> DATA RECORDS

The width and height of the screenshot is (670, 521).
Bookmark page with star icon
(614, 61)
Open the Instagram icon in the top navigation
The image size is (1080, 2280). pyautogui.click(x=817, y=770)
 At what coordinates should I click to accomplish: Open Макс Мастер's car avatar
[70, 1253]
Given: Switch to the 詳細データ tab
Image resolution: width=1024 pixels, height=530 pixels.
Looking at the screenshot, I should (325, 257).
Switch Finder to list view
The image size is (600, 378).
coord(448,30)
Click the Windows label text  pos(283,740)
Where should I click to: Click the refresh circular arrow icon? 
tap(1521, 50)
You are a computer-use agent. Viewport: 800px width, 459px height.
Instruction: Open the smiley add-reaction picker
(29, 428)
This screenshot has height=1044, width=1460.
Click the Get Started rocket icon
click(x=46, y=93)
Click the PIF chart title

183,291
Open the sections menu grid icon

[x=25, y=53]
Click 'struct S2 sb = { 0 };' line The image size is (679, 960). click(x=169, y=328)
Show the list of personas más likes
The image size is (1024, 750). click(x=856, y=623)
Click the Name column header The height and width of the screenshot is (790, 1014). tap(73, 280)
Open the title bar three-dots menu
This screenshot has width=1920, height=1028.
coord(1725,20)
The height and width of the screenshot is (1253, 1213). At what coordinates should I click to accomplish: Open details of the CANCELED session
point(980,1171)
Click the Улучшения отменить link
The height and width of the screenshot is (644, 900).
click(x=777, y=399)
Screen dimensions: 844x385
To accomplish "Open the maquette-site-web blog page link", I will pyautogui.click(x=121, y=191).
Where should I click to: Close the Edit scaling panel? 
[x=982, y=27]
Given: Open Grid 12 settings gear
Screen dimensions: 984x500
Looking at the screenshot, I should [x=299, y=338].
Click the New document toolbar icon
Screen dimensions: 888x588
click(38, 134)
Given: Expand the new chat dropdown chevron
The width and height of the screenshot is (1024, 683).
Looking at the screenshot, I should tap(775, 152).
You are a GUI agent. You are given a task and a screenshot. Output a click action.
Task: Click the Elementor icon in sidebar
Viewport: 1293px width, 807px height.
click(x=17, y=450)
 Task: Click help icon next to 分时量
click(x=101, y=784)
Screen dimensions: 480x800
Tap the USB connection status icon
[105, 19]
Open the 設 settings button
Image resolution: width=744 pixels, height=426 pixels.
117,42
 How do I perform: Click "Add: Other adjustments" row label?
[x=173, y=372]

> WORK TO BE COMPLETED
From the data above, output only the lines between the line containing "Click the PIF chart title" and the line containing "Given: Open Grid 12 settings gear", inclusive, exactly as written.

> WRITTEN ANSWER
Click the PIF chart title

183,291
Open the sections menu grid icon

[x=25, y=53]
Click 'struct S2 sb = { 0 };' line The image size is (679, 960). click(x=169, y=328)
Show the list of personas más likes
The image size is (1024, 750). click(x=856, y=623)
Click the Name column header The height and width of the screenshot is (790, 1014). tap(73, 280)
Open the title bar three-dots menu
This screenshot has width=1920, height=1028.
coord(1725,20)
The height and width of the screenshot is (1253, 1213). At what coordinates should I click to accomplish: Open details of the CANCELED session
point(980,1171)
Click the Улучшения отменить link
The height and width of the screenshot is (644, 900).
click(x=777, y=399)
Screen dimensions: 844x385
To accomplish "Open the maquette-site-web blog page link", I will pyautogui.click(x=121, y=191).
Where should I click to: Close the Edit scaling panel? 
[x=982, y=27]
Given: Open Grid 12 settings gear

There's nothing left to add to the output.